Nature Matérielle, mostra collettiva della Galleria Cattedrale di Conversano che coinvolge cinque artisti pugliesi (Miki Carone, Daniela Giglio, Iginio Iurilli, Francesca Macina e Raffaele Vitto), ha come focus tematico il rapporto che gli autori hanno da un lato con la Materia, intesa come un mezzo espressivo primigenio che può essere declinato per la rappresentazione plastica di personali idee e visioni, oltre che come elemento cardine su cui ruota l’estetica personale, e dall’altro con la Natura, considerata come soggetto da studiare e ripresentare.

Mossi da una propensione artistica non solo oggettuale, ma anche esperienziale e concettuale, i cinque protagonisti del progetto danno vita alle loro opere facendo confluire suggestioni e istanze legate alle due sfere tematiche, inserite nell’analisi del contesto della loro regione d’origine, la Puglia, ricca dal punto di vista non solo naturalistico, ma anche materiale in senso stretto.

“Figlio” allo stesso tempo del Concettuale e della Pop Art, Miki Carone compone il suo universo di personaggi immaginifici caratterizzati sfruttando le potenzialità della luce.

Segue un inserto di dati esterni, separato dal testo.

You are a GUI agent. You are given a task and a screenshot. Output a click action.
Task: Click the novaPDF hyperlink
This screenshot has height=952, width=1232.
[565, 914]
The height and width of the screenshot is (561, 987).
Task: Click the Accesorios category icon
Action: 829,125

Adoperando il neon, crea con linee di tenue luce colorata fisionomie e particolari anatomici nei quali si mescolano erotismo e romanticismo; in lavori come Kiss me baby! e La danza (Matisse a Las Vegas), Carone usa il gas nobile (o la pittura su vetro su superficie luminosa) per definire, tra echi matissiani e pascaliani, fattezze femminili e, allo stesso tempo, rinnovare il suo anelante desiderio di afferrare la Luna. Questo soggetto – tra i più amati dall’artista – è rappresentato non solo con il neon, ma anche impiegando altre mezzi espressivi, come nel Quadro antifuturista, dove l’ironica presa di posizione contro il movimento di Marinetti si sostanzia in un light-box in cui viene ricreata una luna “post-tecnologica”, che riflette i suoi raggi in un mare che sembra essere costituito da tanti pixel luminosi o da tante tessere di un mosaico, non dissimili da quelle che ricoprono la colonna che sorregge Andromeda, la lucciola sintetica che dialoga con lo spazio con segnali di luce intermittente.

Modellate dalla luce sembrano essere le opere realizzate da Daniela Giglio. La scultrice, che nutre da sempre un profondo interesse verso la modellazione di materiali “classici”, crea un suo binomio materia-natura modulato sulla concezione dello “strappo”, del taglio o della lacerazione atti a dare libertà alle forme e ai volumi, e della “torsione”, che contribuisce al «raggiungimento di nuove identità nelle soluzioni». Le sue sculture, seguendo questa doppia via formale, si presentano come una rappresentazione mimetica di aspetti tangibili della realtà, di masse di gesso, marmo, travertino che l’artista plasma dando forme che si attestano tra i rimandi a un ambiente naturale figurata e stilizzata (Germogli e Speranza), e deviazioni verso l’astrazione delle forme, come in Page of life e in Strappo, dove la materia “lacerata” diventa la metafora di un attraversamento non solo spaziale, ma anche interiore.